Le 28 janvier 2025, une rare formation de cinq juges de la Cour d’appel de l’Alberta (l’« ABCA ») a rendu un jugement unanime et très attendu dans l’affaire JL Energy Transportation Inc. v. Alliance Pipeline Limited Partnership (l’« Arrêt »). La question centrale était de déterminer si une action en contrefaçon de brevet intentée en Alberta était assujettie au délai de prescription de deux ans prévu par la Limitations Act en vigueur dans la province (la « Loi albertaine sur la prescription des actions ») ou à celui de six ans prévu par la Loi sur les brevets en vigueur au Canada (la « Loi fédérale sur les brevets »). L’ABCA a finalement conclu que le délai de prescription de six ans s’appliquait, annulant expressément un jugement antérieur qu’elle a rendu dans l’affaire Canadian Energy Services Inc. v. Secure Energy Services Inc. (l’« affaire Canadian Energy Services »), alors qu’elle en était arrivée à la conclusion contraire.
Contexte
En mai 2016, JL Energy Transportation Inc. (« JL Energy ») a engagé une poursuite en dommages-intérêts de 638 M$ CA, qui comprenait une réclamation pour contrefaçon d’un brevet canadien à l’encontre de plusieurs parties défenderesses et anciens titulaires de licence. Elle alléguait que, depuis 2010, les parties défenderesses faisaient circuler des fluides dans leurs pipelines respectifs au moyen de la méthode brevetée de JL Energy. En réponse à une demande de rejet sommaire, le tribunal de première instance a noté que la réclamation avait été présentée plus de deux ans, mais moins de six ans après que JL Energy eut pris connaissance des activités des parties défenderesses.

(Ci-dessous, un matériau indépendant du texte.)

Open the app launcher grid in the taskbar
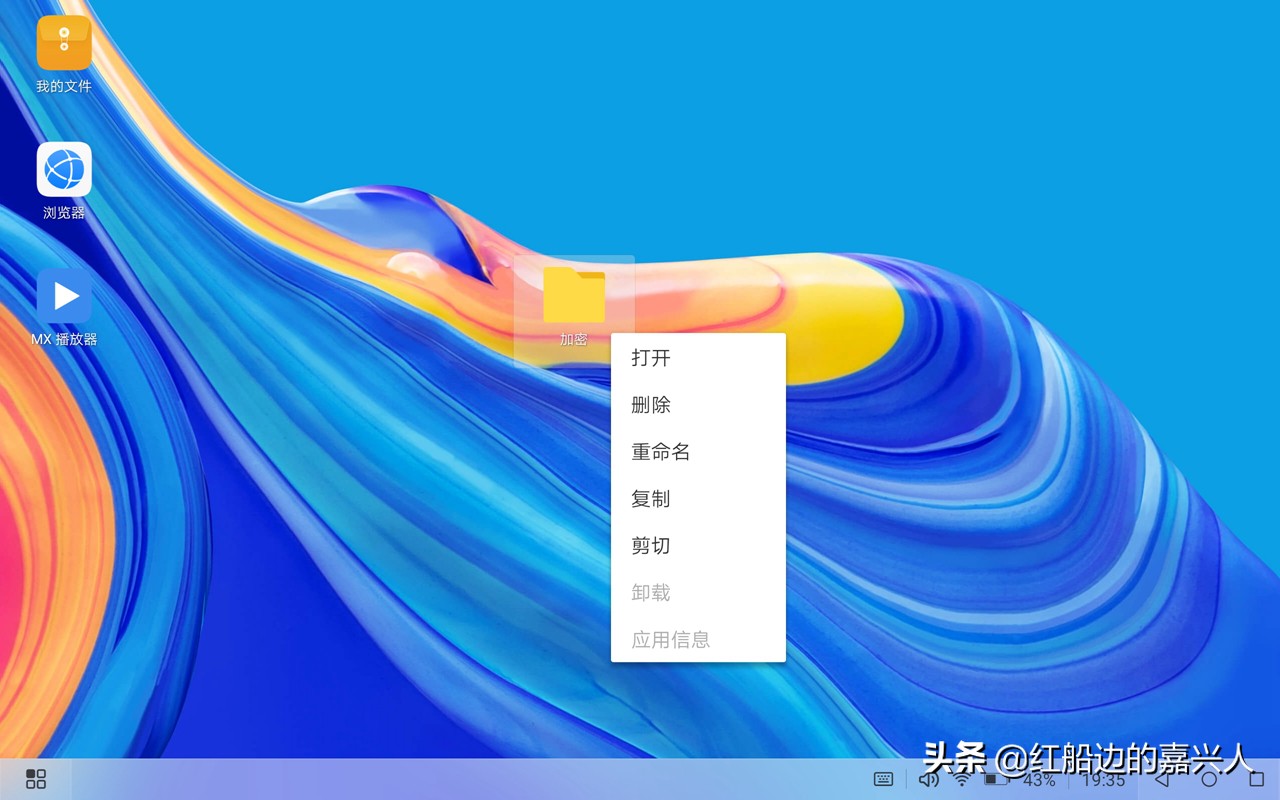Image resolution: width=1280 pixels, height=800 pixels. click(34, 778)
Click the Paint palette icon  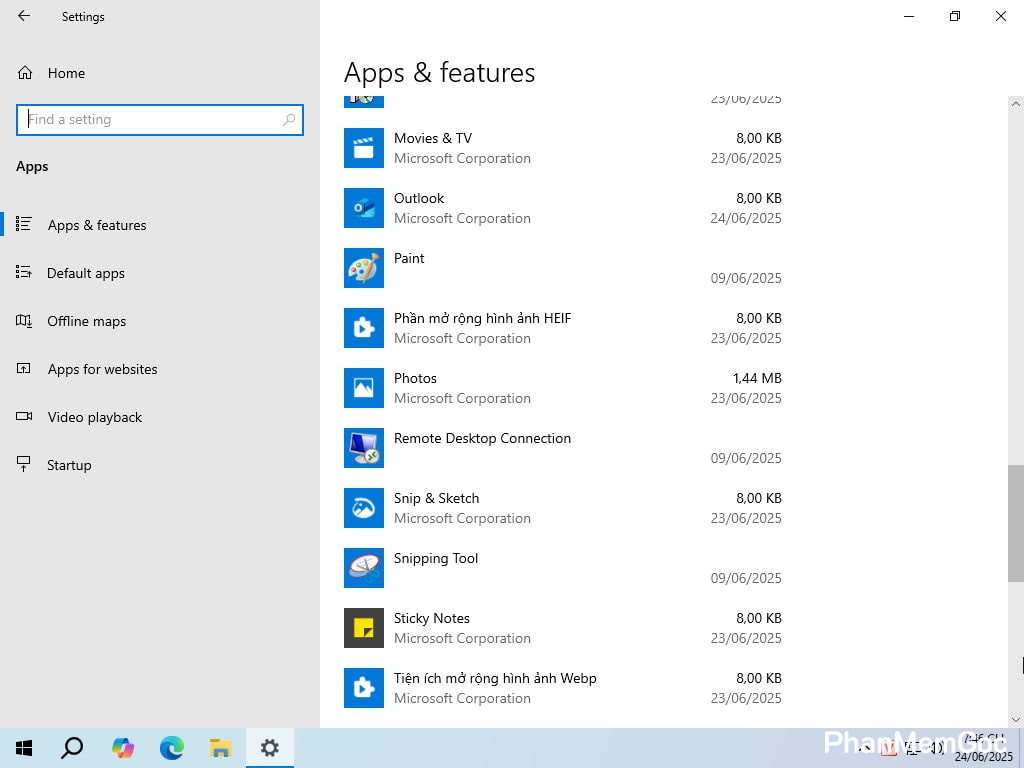click(x=364, y=268)
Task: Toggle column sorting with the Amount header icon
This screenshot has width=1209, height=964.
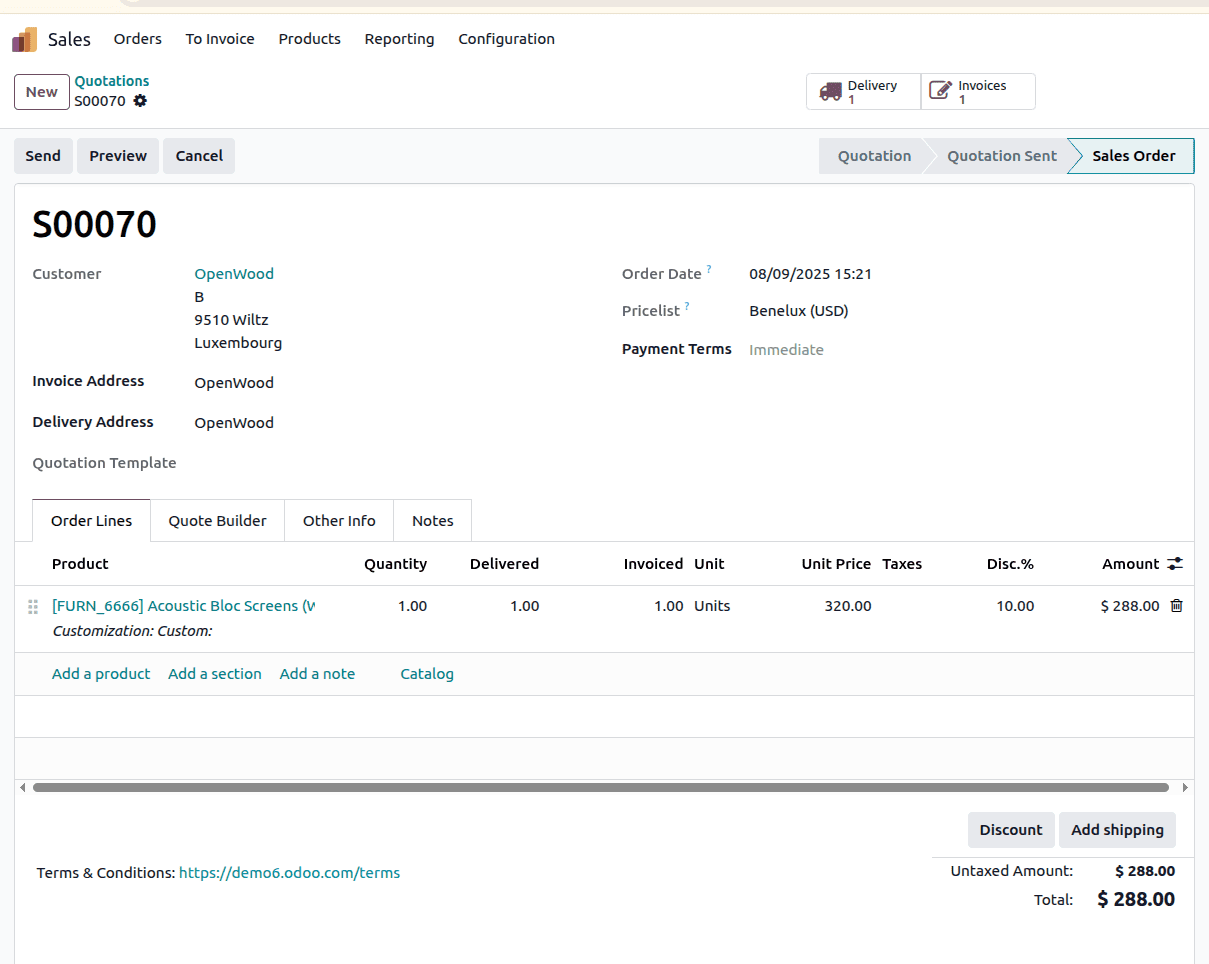Action: tap(1174, 563)
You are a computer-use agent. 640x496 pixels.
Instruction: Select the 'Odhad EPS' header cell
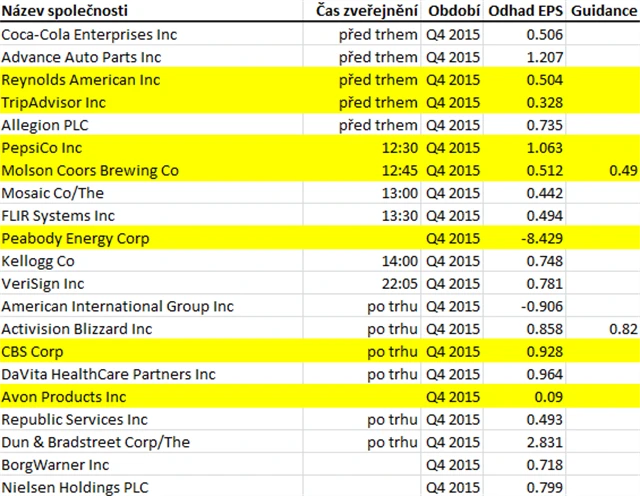525,11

Le tribunal de première instance a conclu que le délai de prescription de deux ans prévu par la Loi albertaine sur la prescription des actions s’appliquait et a rejeté de façon sommaire la réclamation. Ce faisant, ce tribunal a suivi l’arrêt rendu par l’ABCA en 2022 dans l’affaire Canadian Energy Services, dans lequel cette dernière avait conclu que le délai de prescription applicable en cas de violation de contrats de licence et de contrefaçon de brevet était de deux ans en Alberta et non de six ans tel que prévu par la Loi fédérale sur les brevets.

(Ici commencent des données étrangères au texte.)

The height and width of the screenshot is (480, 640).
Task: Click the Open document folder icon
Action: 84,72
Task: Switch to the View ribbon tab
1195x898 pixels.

En 2024, une ABCA unanime a accordé à JL Energy l’autorisation de demander que le jugement rendu antérieurement dans l’affaire Canadian Energy Services soit reconsidéré. Dans le cadre de l’appel, l’ABCA devait trancher une seule question centrale, soit de déterminer le délai de prescription applicable à une réclamation pour contrefaçon de brevet présentée en Alberta.
L’Arrêt
Dans l’Arrêt, l’ABCA a relevé plusieurs lacunes que comportait son jugement antérieur dans l’affaire Canadian Energy Services. Plus particulièrement, elle a conclu que, dans l’affaire Canadian Energy Services, le banc s’était fondé sur une interprétation littérale de l’article 12 de la Loi albertaine sur la prescription des actions en concluant que, comme la procédure avait été introduite en Alberta, la Loi albertaine sur la prescription des actions s’appliquait sans exception. Dans l’Arrêt, l’ABCA a affirmé qu’il convenait plutôt de se demander si la Loi albertaine sur la prescription des actions exclut les réclamations pour lesquelles le Parlement a prévu un délai de prescription précis (comme dans la Loi fédérale sur les brevets).

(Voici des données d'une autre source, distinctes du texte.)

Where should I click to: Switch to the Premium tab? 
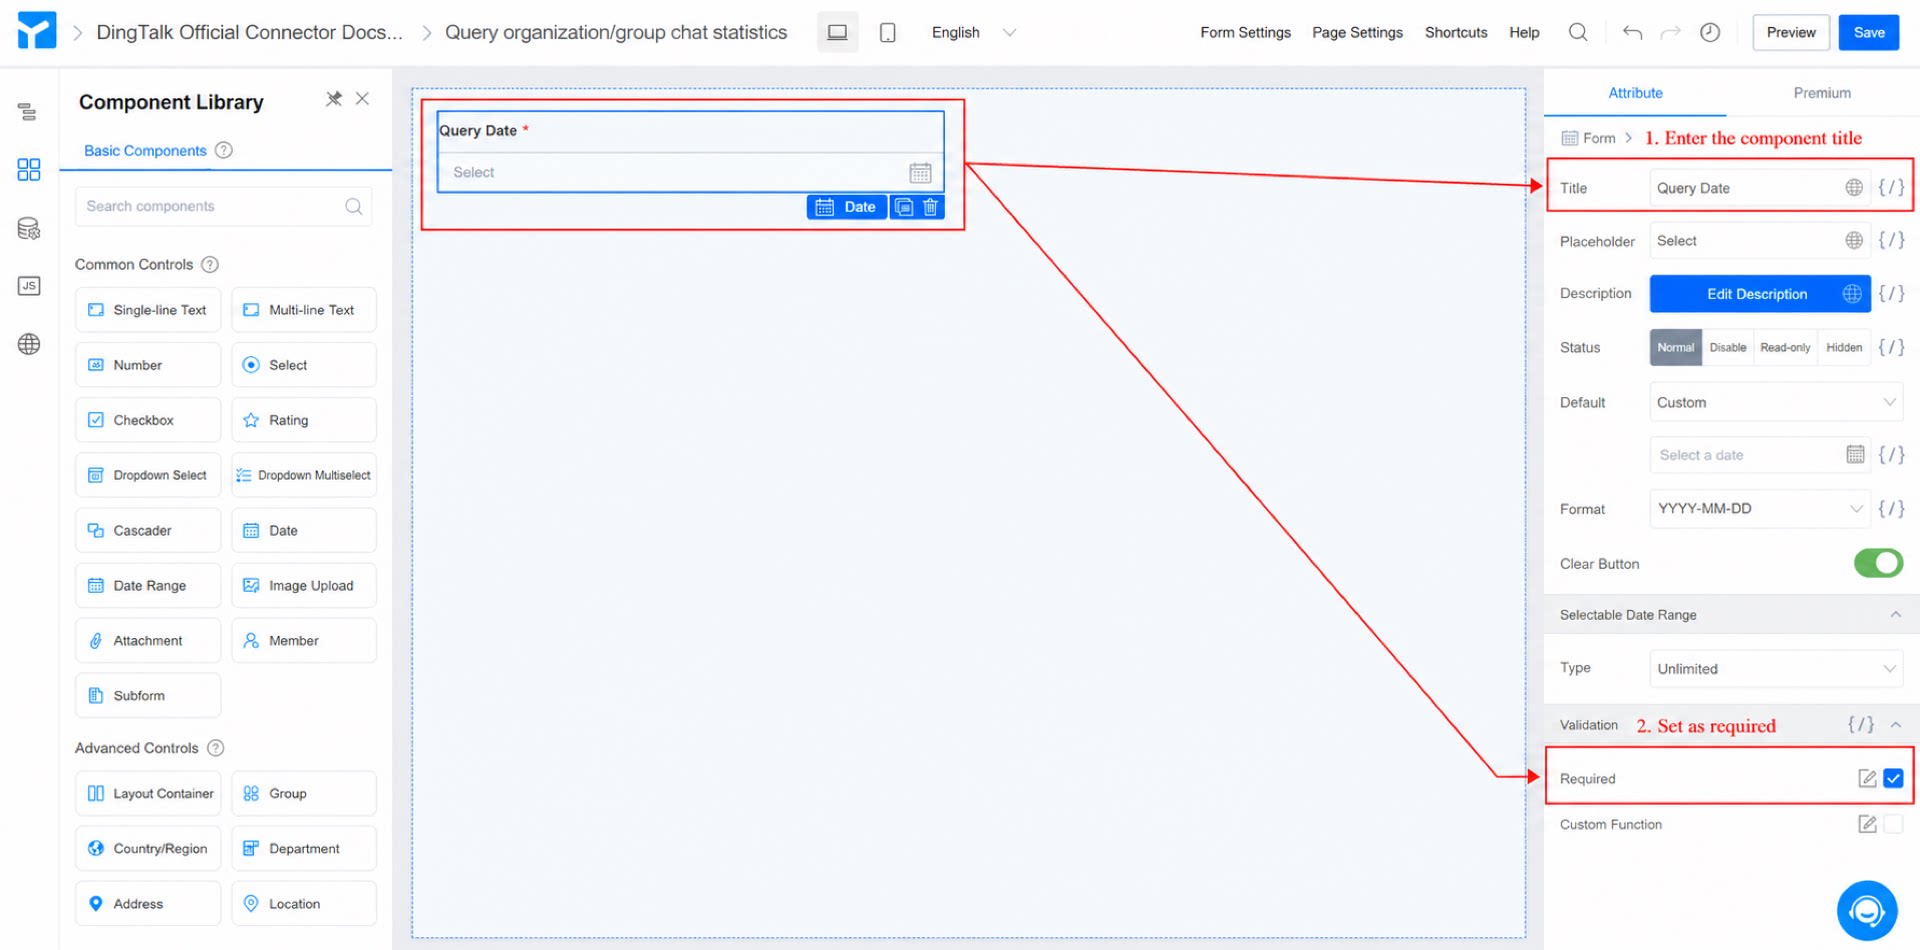tap(1822, 93)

Finalement, l’ABCA a conclu que la Loi albertaine sur la prescription des actions, lorsque celle-ci est interprétée correctement, ne vise pas à avoir préséance sur les lois fédérales. Surtout, l’ABCA a précisé que la Loi albertaine sur la prescription des actions n’est pas censée s’appliquer aux réclamations qui sont fondées sur des lois fédérales qui sont assorties de délais de prescription spécifiques en vertu de ces dernières, et ce, étant donné qu’il ne s’agit tout simplement pas du type de réclamations auxquelles la Loi albertaine sur la prescription des actions peut s’appliquer. Par conséquent, l’ABCA n’a pas eu besoin de recourir à la doctrine de la prépondérance fédérale selon laquelle, en cas de conflit entre une loi fédérale et une loi provinciale, la première l’emporte.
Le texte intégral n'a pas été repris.